Social media privacy rules for children should include:
- Never give anyone you don’t know in real life your private information. This includes your last name, your school, your street address and your phone number.
- Don’t share your passwords with anyone – including friends or a boy/girlfriend.
- Avoid posting pictures of yourself wearing clothing with your school name, hometown or some other personal identifier on it.
- Turn off location services. These allow other people to see where you are when you’re using your computer or smartphone.
Respecting Friends
Your child is interacting with other kids online. That’s the point of social media. And that means your child needs to treat her friends the same way online as she does in real life.
Set social media rules that cover these friend-to-friend interactions. These rules for children could include:
- Treat other people the way you would want to be treated.
- Never bully someone else online.
- Respect other people’s boundaries. If a friend doesn’t want to share information with you, stop asking for it.
- Expect respect. If someone is using aggressive, embarrassing or mean language with you, tell an adult and “unfriend” the person.

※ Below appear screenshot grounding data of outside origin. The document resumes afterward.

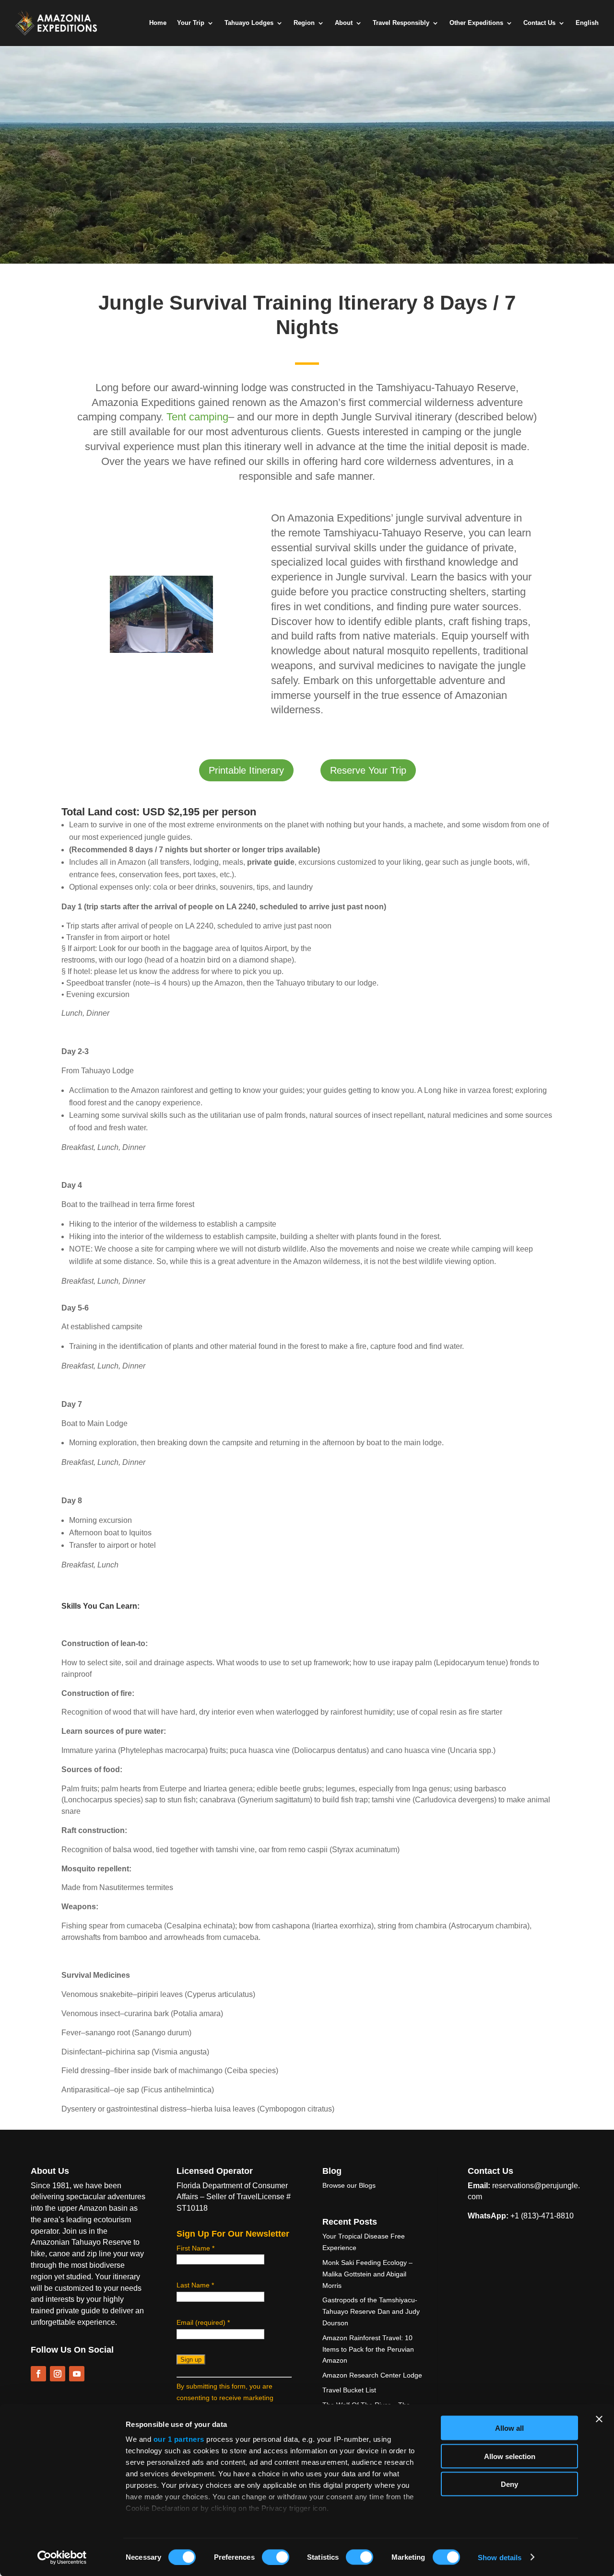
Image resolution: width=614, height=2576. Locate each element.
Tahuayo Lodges (248, 22)
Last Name (195, 2285)
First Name (195, 2248)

- Don’t ignore bullying when you see it happen – even if it’s not happening to you.
- Avoid retaliating or reacting to mean, snarky or bullying online comments.
- Block bullies. This includes anyone who is acting in a mean, threatening or vicious way.
Stranger Danger
There was a time (probably when you were a child) when stranger danger was limited to people who you didn’t know offering you candy, asking you to get into an odd-looking van with no windows, or approaching you in some sort of uncomfortable way.
The new type of stranger danger lives online. Your child is meeting new “friends” every day. Maybe every hour. And she thinks they’re all so cool. What she doesn’t know is that her brand new online BFF might actually a 45-year-old predator who is pretending to be a 14-year-old cheerleader.
Stranger danger rules for social media need to start with a serious discussion. Talk to your child about online predators, and help her to understand the signs to look for. Predators are tricky and it’s a major challenge to tell the difference between an adult masquerading as a child and a real tween or teen. Even adults have trouble with this.
This is why it’s so important for your child to stick to her IRL (in real life) friends online. This is also why your child needs to understand that it’s okay for you, as the parent, to have access to her social media accounts. Your child needs to give you her passwords and allow you access to check up on her social media accounts periodically.
Along with these basic rules, you need to add your own personal ones too. These come from your family’s beliefs and values, and reflect your child as an individual. Ask your child what rules she thinks are important to include. Getting her in on the action may make her more likely to follow rules now and in the future!